====== Extracted text ======

Projects in collaboration with IREQ


    Several projects have been carried out in collaboration with Hydro-Quebec Research Institute (IREQ)

    Obstacle Avoidance

    This objective was to develop algorithms for the trajectory planning of redundant manipulators in an cluttered environment. A series of algorithms were thus developed, based on the discrete potential field approach applied in the Cartesian space. These algorithms lead to a simple and relatively robust trajectory planning. Figure 1 shows a simulator used for the development and verification of the algorithms. The operator can control the movement of the effector by specifying either a final destination only or specifying the local cartersian movement of the effector. In both cases, obstacle aviodance is automatically achieved by the algorithm.

    Fig. 1: Simulator of the obstacle avoidance algorithms (for an enlargement, click on the image).

====== Given records ======

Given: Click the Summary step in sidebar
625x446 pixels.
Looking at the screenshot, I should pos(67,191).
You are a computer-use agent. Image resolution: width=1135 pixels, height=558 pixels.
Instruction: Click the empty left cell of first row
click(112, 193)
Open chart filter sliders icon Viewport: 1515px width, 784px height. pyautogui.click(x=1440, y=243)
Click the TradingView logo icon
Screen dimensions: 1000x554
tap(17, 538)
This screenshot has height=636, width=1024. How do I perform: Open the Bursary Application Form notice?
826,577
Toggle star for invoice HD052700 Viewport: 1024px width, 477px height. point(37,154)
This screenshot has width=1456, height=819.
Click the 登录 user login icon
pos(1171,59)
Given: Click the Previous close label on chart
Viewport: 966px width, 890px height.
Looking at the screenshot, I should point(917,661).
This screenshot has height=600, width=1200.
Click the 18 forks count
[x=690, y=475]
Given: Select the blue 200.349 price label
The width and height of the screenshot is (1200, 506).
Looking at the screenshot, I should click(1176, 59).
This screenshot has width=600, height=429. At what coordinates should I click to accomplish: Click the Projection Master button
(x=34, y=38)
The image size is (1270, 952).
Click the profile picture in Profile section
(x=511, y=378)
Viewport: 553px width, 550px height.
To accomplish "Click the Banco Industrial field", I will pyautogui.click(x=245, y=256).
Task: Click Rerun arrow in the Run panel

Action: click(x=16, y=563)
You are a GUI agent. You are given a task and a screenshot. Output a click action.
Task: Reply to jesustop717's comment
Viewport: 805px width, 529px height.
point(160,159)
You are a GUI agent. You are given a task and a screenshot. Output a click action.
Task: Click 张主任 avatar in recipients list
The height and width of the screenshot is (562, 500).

======

# Tasks for this exercise
1. In the page on projects carried out with IREQ, what approach are the trajectory-planning algorithms based on?
2. Lay out the records from the line containing "Viewport: 553px width, 550px height." through the line containing "Action: click(x=16, y=563)" as a two-column CSV with the columns instruction and action, giving one row for each request. Put each field in quotation marks, with line breaks turned into spaces.

# Task results
1. The discrete potential field approach applied in the Cartesian space.

2.
instruction,action
"Viewport: 553px width, 550px height. To accomplish ""Click the Banco Industrial field"",","I will pyautogui.click(x=245, y=256)."
"Task: Click Rerun arrow in the Run panel","Action: click(x=16, y=563)"